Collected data
....................

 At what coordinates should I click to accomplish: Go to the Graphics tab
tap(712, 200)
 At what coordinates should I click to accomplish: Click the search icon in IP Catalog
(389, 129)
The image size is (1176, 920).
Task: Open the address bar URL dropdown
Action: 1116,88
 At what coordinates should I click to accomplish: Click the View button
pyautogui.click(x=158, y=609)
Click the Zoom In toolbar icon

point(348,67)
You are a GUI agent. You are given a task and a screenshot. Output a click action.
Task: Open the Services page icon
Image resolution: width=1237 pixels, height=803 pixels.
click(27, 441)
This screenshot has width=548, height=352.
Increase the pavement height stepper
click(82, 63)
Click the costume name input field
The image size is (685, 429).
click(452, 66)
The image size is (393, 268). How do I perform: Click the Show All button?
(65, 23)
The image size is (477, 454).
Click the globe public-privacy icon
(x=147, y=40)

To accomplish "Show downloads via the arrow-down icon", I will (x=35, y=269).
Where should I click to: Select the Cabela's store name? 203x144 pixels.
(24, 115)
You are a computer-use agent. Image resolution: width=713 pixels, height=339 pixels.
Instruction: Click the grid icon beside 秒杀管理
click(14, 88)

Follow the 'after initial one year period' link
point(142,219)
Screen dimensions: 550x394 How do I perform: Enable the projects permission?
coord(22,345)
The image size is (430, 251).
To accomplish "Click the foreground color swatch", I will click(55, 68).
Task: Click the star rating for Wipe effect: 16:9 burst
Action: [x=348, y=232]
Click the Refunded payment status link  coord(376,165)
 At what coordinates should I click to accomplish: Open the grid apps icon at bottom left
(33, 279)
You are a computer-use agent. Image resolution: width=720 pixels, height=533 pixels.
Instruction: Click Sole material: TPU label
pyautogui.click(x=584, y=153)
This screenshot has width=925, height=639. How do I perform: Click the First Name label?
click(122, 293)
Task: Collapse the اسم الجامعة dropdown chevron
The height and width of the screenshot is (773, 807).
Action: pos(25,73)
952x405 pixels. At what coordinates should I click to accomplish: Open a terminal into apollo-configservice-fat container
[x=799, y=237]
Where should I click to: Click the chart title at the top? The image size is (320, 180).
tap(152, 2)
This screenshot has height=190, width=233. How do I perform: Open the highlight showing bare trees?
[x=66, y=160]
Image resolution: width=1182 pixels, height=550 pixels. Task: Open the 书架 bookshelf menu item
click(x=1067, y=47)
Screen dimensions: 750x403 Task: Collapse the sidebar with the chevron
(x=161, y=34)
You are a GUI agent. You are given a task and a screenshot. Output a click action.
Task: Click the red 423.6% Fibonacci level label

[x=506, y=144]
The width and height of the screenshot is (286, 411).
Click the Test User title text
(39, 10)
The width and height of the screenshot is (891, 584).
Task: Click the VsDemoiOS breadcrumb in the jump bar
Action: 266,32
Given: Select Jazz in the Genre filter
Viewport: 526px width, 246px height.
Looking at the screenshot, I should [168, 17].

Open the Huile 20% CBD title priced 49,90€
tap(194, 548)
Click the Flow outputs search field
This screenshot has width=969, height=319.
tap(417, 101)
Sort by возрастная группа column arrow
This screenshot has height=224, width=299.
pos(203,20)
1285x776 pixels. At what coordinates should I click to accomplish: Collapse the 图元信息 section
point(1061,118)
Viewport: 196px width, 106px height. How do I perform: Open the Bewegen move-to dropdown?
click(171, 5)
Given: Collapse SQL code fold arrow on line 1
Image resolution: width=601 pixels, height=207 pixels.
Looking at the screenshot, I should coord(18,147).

....................

→ **TASK PROMPT**:
Within the records, the lines containing the string "computer" are to be counted and their number given without comment.

→ **ANSWER**:
2